Add encryption_passcommand configuration option

2018-01-17 05:03:25 +00:00 · 2018-01-17 05:03:25 +00:00 · e55e9e8139
commit e55e9e8139
parent ef76e87477
4 changed files with 30 additions and 0 deletions
--- a/README.md
+++ b/README.md
@ -57,6 +57,12 @@ environment variable. See the [repository encryption
 section](https://borgbackup.readthedocs.io/en/latest/quickstart.html#repository-encryption)
 of the Quick Start for more info.

+Alternatively, the passphrase can be specified programatically by setting
+either the borgmatic `encryption_passcommand` configuration variable or the
+`BORG_PASSCOMMAND` environment variable. See the [Borg Security
+FAQ](http://borgbackup.readthedocs.io/en/stable/faq.html#how-can-i-specify-the-encryption-passphrase-programmatically)
+for more info.
+
 If the repository is on a remote host, make sure that your local root user has
 key-based ssh access to the desired user account on the remote host.

--- a/borgmatic/borg/create.py
+++ b/borgmatic/borg/create.py
@ -12,6 +12,10 @@ logger = logging.getLogger(__name__)


 def initialize_environment(storage_config):
+    passcommand = storage_config.get('encryption_passcommand')
+    if passcommand:
+        os.environ['BORG_PASSCOMMAND'] = passcommand
+
    passphrase = storage_config.get('encryption_passphrase')
    if passphrase:
        os.environ['BORG_PASSPHRASE'] = passphrase
--- a/borgmatic/config/schema.yaml
+++ b/borgmatic/config/schema.yaml
@ -103,6 +103,14 @@ map:
            https://borgbackup.readthedocs.io/en/stable/usage/general.html#environment-variables for
            details.
        map:
+            encryption_passcommand:
+                type: scalar
+                desc: |
+                    The standard output of this command is used to unlock the encryption key.
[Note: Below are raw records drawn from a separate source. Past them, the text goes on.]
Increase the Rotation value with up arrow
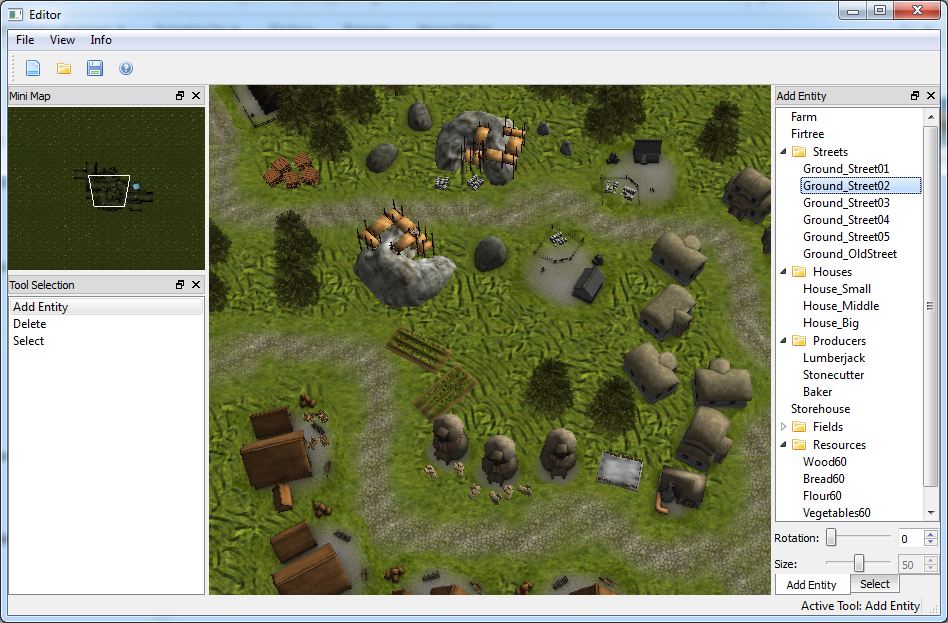[931, 534]
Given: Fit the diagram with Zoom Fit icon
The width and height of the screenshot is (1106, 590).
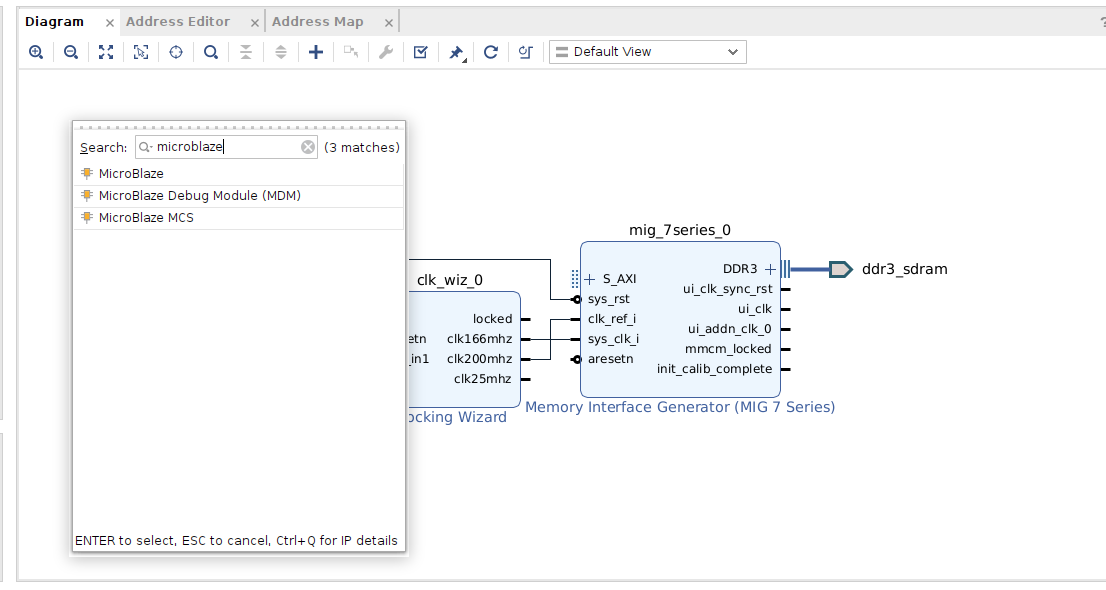Looking at the screenshot, I should [106, 52].
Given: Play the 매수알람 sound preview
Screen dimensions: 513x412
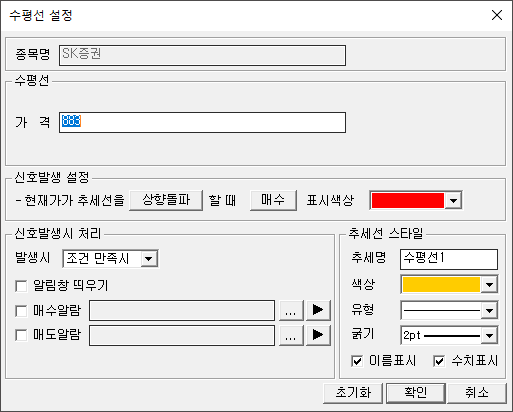Looking at the screenshot, I should 318,310.
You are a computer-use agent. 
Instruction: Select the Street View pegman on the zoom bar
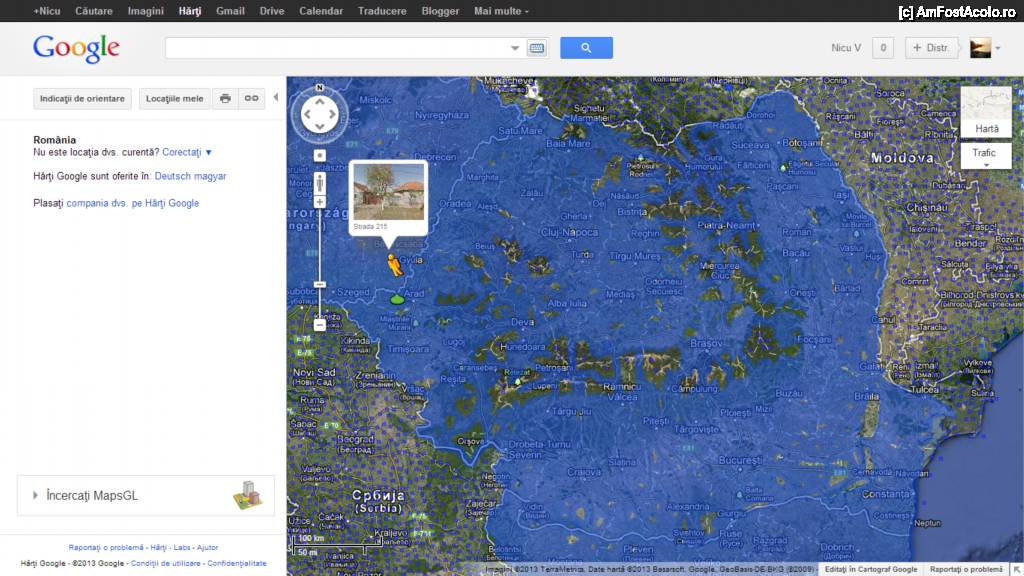pyautogui.click(x=320, y=184)
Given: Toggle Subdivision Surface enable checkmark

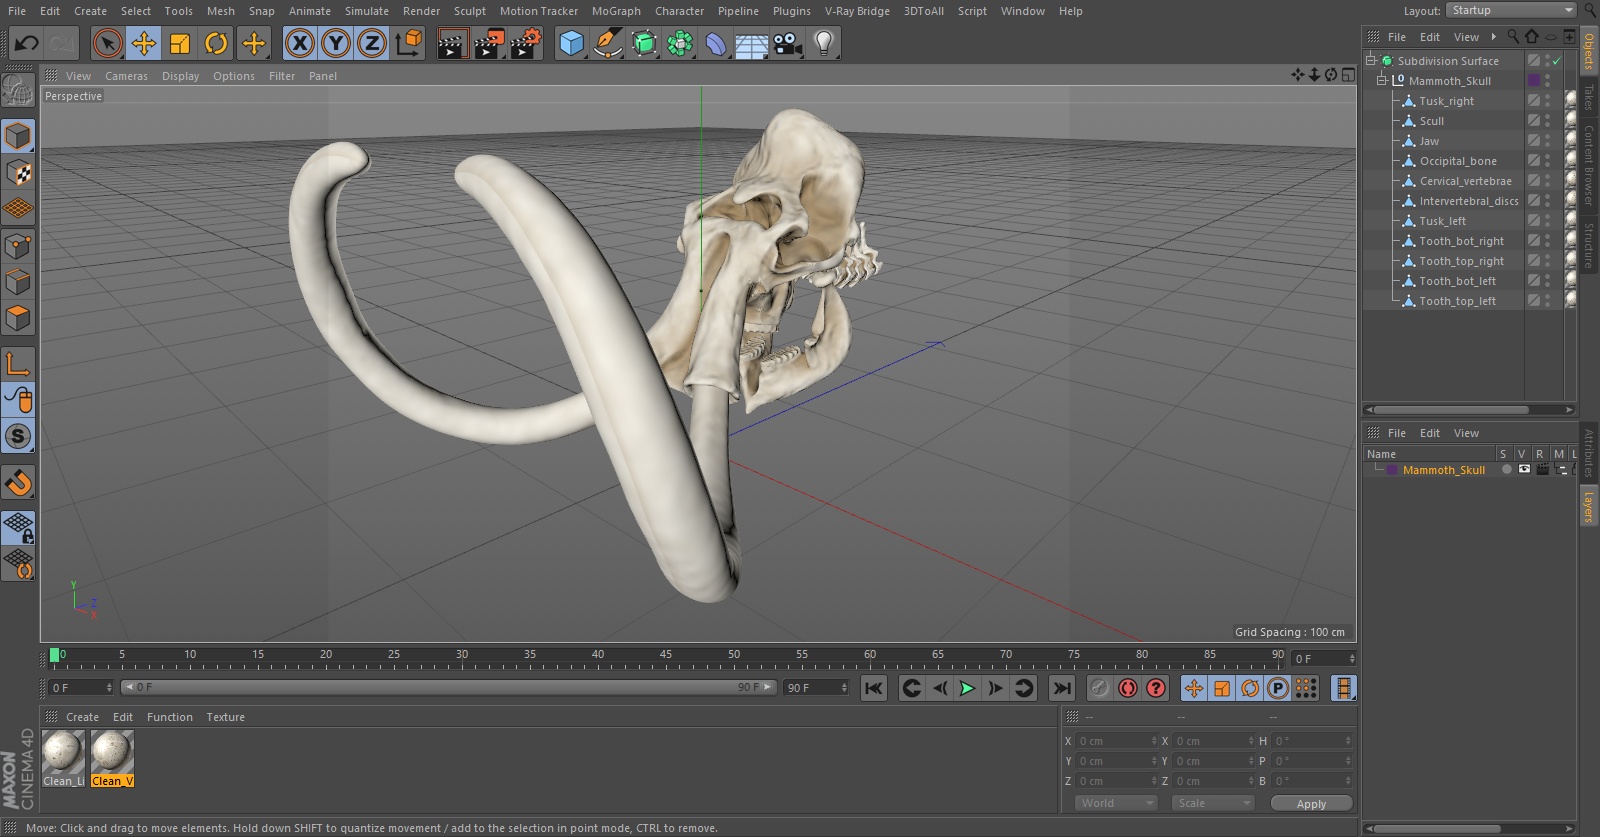Looking at the screenshot, I should pyautogui.click(x=1556, y=61).
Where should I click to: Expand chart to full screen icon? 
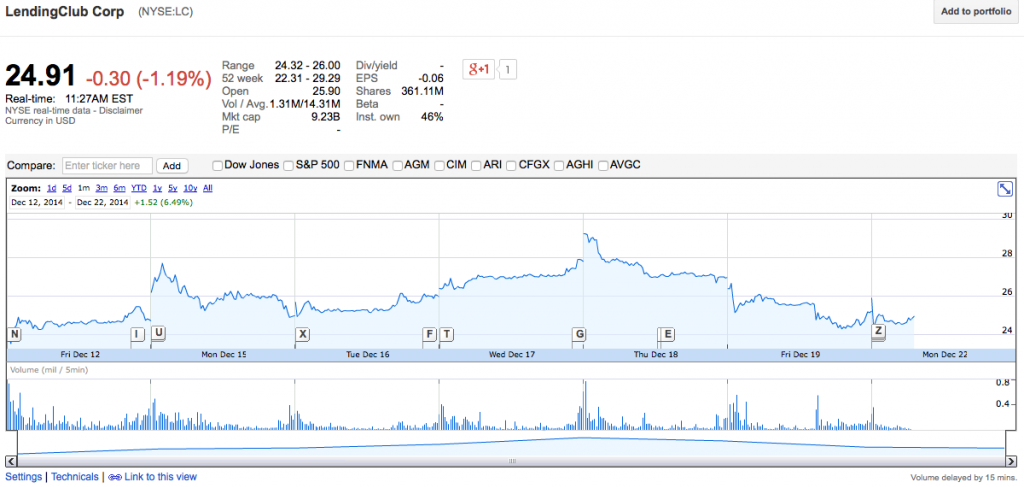pos(1005,189)
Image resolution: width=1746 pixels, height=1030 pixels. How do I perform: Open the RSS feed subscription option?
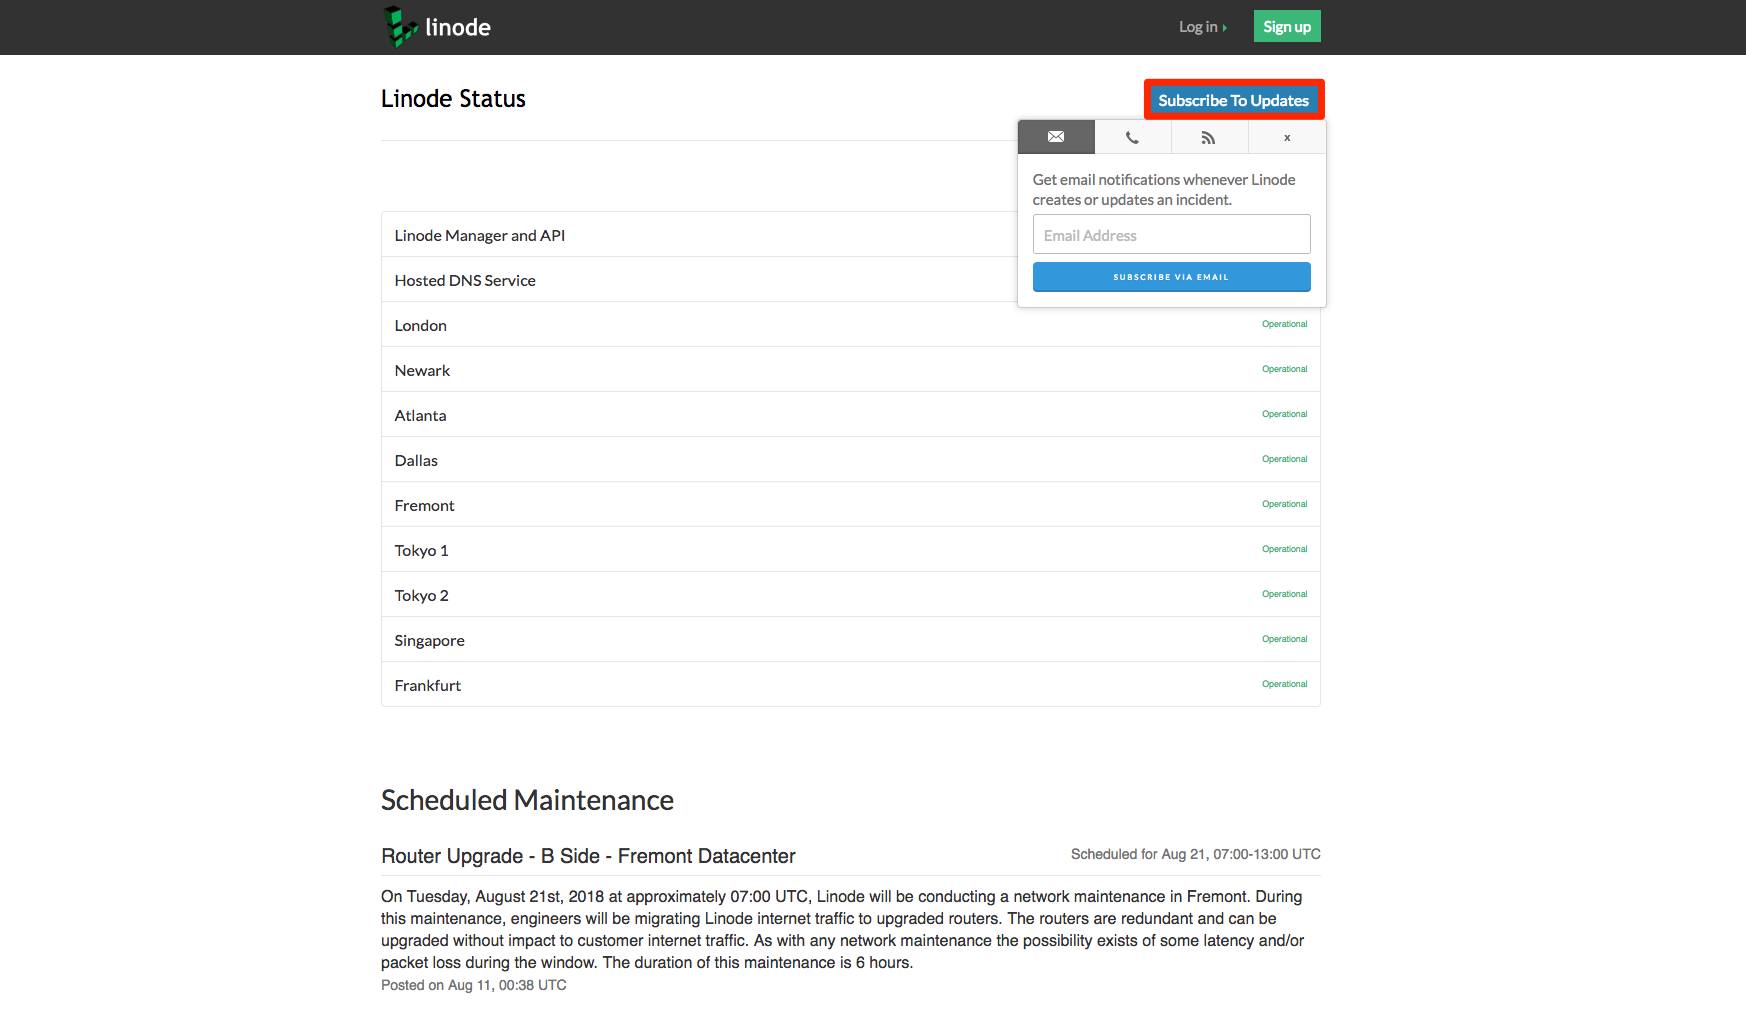(1209, 137)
Only
+                    use on repositories that were initialized with passcommand/repokey encryption.
+                    Note that if both encryption_passcommand and encryption_passphrase are set,
+                    then encryption_passphrase takes precedence.
+                example: "secret-tool lookup borg-repository repo-name"
            encryption_passphrase:
                type: scalar
                desc: |
--- a/borgmatic/tests/unit/borg/test_create.py
+++ b/borgmatic/tests/unit/borg/test_create.py
@ -6,6 +6,17 @@ from borgmatic.borg import create as module
 from borgmatic.verbosity import VERBOSITY_SOME, VERBOSITY_LOTS


+def test_initialize_environment_with_passcommand_should_set_environment():
+    orig_environ = os.environ
+
+    try:
+        os.environ = {}
+        module.initialize_environment({'encryption_passcommand': 'command'})
+        assert os.environ.get('BORG_PASSCOMMAND') == 'command'
+    finally:
+        os.environ = orig_environ
+
+
 def test_initialize_environment_with_passphrase_should_set_environment():
    orig_environ = os.environ

@ -34,6 +45,7 @@ def test_initialize_environment_without_configuration_should_not_set_environment
    try:
        os.environ = {}
        module.initialize_environment({})
+        assert os.environ.get('BORG_PASSCOMMAND') == None
        assert os.environ.get('BORG_PASSPHRASE') == None
        assert os.environ.get('BORG_RSH') == None
    finally: